◆ TASK PROMPT ◆
The full listing is to be transcribed exactly, with each picture left out.

◆ LISTED ENTRIES ◆
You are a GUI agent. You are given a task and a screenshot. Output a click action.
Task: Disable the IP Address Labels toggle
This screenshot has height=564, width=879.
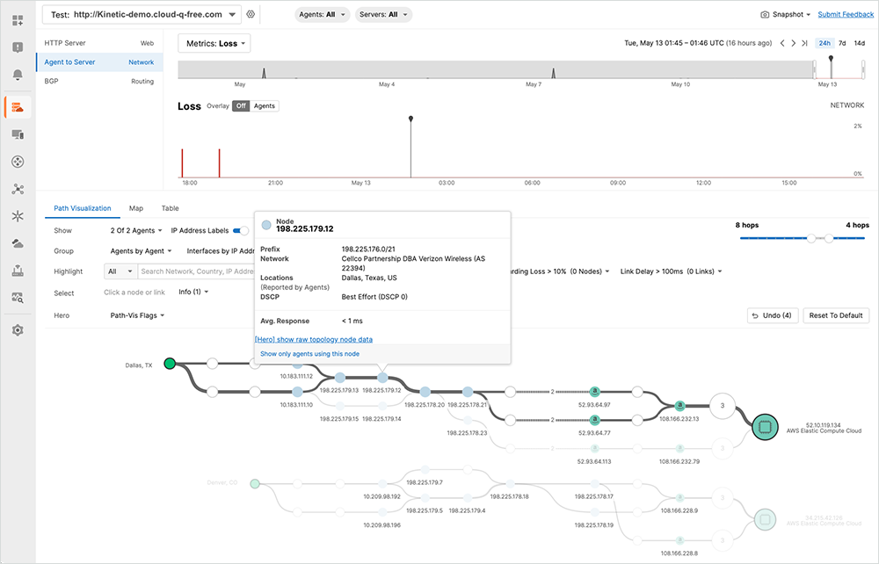(x=242, y=230)
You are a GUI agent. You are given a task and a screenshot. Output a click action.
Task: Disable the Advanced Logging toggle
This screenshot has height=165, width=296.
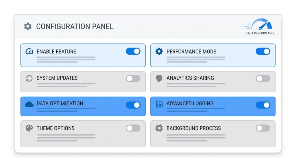[x=263, y=105]
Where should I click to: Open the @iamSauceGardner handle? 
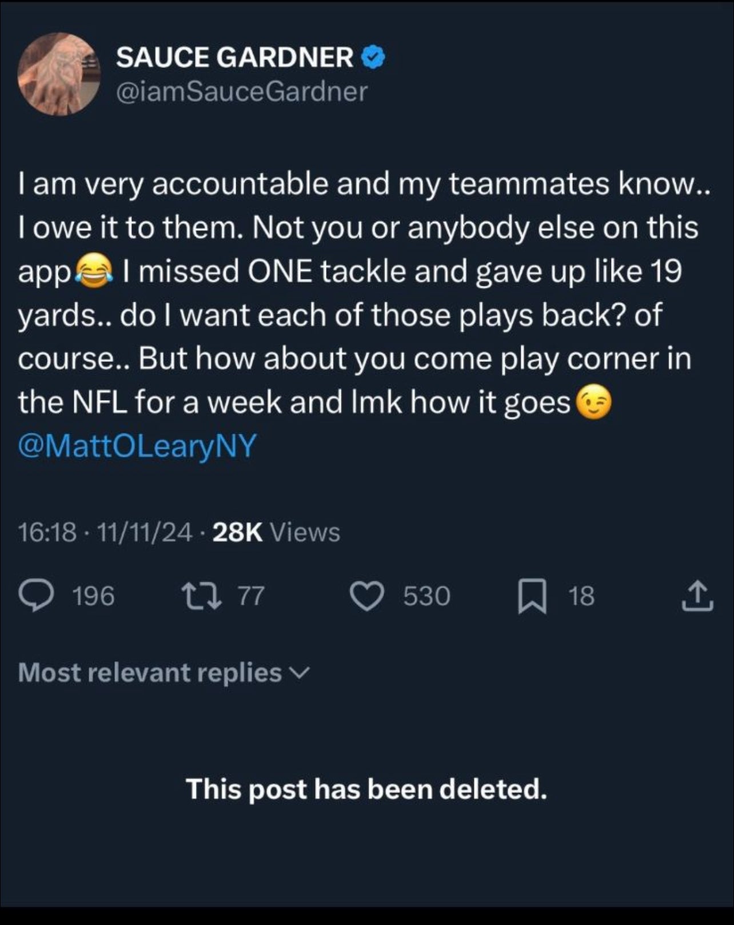click(242, 91)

◆ ANSWER BOX ◆
You are a GUI agent. You are given a task and a screenshot. Output a click action.
Task: Disable the IP Address Labels toggle
This screenshot has height=564, width=879.
(x=242, y=230)
You are a GUI agent. You are given a task and a screenshot. Output a click action.
Task: Disable the Advanced Logging toggle
This screenshot has height=165, width=296.
[x=263, y=105]
Where should I click to: Open the @iamSauceGardner handle? 
click(242, 91)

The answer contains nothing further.